The light-emitting element according to Comparative Examples 3 to 7 respectively include Comparative Example Compounds CX3 to CX7. Comparative Example Compounds CX3 to CX7 each includes a core structure having nine rings fused together, but no terphenyl moiety is bonded to the core structure, which differs from the fused polycyclic compound according to an embodiment. In the core structure of Comparative Example Compounds CX3 to CX7, an unsubstituted phenyl group or a phenyl group substituted with an alkyl group is bonded to a ring-forming nitrogen atom. Therefore, the light-emitting elements according to Comparative Examples 3 to 7 exhibit a high driving voltage, low efficiency, and a short lifespan.

The light-emitting element according to Comparative Example 8 includes Comparative Example Compound CX8. Comparative Example Compound CX8 includes a terphenyl moiety but includes a core structure having only five rings fused together, which differs from the fused polycyclic compound according to an embodiment. The core structure in Comparative Example Compound CX8 includes two nitrogen atoms and a boron atom as ring forming atoms. Therefore, the light-emitting element according to Comparative Example 8 exhibits a high driving voltage, low efficiency, and a short lifespan.

A display device according to an embodiment may include a light-emitting element. In the light-emitting element according to an embodiment, an emission layer may include the fused polycyclic compound according to an embodiment, represented by Formula 1. The fused polycyclic compound according to an embodiment may include a core structure and three terphenyl moieties bonded to the core structure. The core structure may include nine rings fused together, with three nitrogen atoms, two boron atoms, and an oxygen atom as ring-forming atoms. The three terphenyl moieties may be bonded to three nitrogen atoms, respectively. The fused polycyclic compound according to an embodiment including three terphenyl moieties may exhibit excellent material stability. The light-emitting element that includes the fused polycyclic compound may emit light having improved color purity and exhibit long lifespan properties.

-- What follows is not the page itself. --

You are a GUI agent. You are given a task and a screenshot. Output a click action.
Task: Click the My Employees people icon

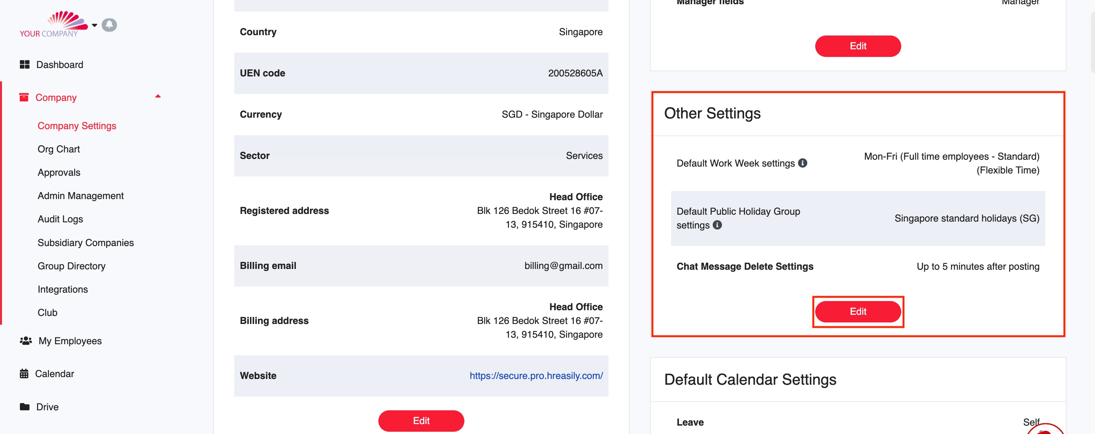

The light-emitting element according to an embodiment and the display device including the same may exhibit improved color purity and long lifespan properties by including the fused polycyclic compound according to an embodiment.

The fused polycyclic compound according to an embodiment may contribute to improvements in color purity and long lifespan of the light-emitting element.

Embodiments have been disclosed herein, and although terms are employed, they are used and are to be interpreted in a generic and descriptive sense only and not for the purposes of limitation. In some instances, as would be apparent to one of ordinary skill in the art, features, characteristics, and/or elements described in connection with an embodiment may be used singly or in combination with features, characteristics, and/or elements described in connection with other embodiments unless otherwise specifically indicated. Accordingly, it will be understood by those of ordinary skill in the art that various changes in form and details may be made without departing from the spirit and scope of the disclosure as set forth in the claims.